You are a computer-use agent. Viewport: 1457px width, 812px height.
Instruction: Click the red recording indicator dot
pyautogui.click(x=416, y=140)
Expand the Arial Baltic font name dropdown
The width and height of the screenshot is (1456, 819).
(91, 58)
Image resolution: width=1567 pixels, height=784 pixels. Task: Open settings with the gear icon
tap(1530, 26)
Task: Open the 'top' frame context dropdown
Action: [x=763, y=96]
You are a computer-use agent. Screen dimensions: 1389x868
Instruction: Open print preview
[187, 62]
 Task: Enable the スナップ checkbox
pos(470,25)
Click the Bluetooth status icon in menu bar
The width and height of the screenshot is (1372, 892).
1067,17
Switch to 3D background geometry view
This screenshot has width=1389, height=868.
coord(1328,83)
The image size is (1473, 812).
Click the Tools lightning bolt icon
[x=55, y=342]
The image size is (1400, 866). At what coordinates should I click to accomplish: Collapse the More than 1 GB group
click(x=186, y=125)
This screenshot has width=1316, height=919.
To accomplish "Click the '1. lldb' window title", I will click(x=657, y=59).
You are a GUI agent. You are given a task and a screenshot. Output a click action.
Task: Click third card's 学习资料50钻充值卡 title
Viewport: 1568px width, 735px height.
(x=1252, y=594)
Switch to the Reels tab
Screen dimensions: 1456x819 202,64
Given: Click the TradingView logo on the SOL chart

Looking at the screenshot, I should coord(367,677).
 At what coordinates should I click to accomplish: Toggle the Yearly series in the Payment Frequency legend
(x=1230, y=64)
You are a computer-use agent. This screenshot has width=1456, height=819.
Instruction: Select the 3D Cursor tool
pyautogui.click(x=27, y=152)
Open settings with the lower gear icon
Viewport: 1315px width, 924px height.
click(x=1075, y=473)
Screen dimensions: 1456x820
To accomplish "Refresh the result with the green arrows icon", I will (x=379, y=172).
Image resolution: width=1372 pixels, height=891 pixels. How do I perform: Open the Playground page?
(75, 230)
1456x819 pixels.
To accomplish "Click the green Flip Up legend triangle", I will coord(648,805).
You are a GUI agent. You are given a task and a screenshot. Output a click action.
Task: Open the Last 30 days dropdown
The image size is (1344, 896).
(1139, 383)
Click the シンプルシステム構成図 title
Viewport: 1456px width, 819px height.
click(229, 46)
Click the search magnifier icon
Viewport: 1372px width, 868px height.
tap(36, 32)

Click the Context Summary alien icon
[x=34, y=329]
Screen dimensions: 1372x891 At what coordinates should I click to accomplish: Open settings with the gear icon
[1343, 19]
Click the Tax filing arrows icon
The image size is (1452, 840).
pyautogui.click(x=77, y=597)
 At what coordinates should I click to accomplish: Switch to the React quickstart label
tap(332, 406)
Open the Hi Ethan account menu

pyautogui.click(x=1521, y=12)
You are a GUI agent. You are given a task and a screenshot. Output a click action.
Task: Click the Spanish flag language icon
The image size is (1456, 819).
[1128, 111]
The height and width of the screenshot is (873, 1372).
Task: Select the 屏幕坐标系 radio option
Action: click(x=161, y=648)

- - - -

The task
Every line above that includes the string "will" needs to be copied.

Completed exercise
To accomplish "Click the '1. lldb' window title", I will click(x=657, y=59).
To accomplish "Refresh the result with the green arrows icon", I will (x=379, y=172).
To accomplish "Click the green Flip Up legend triangle", I will coord(648,805).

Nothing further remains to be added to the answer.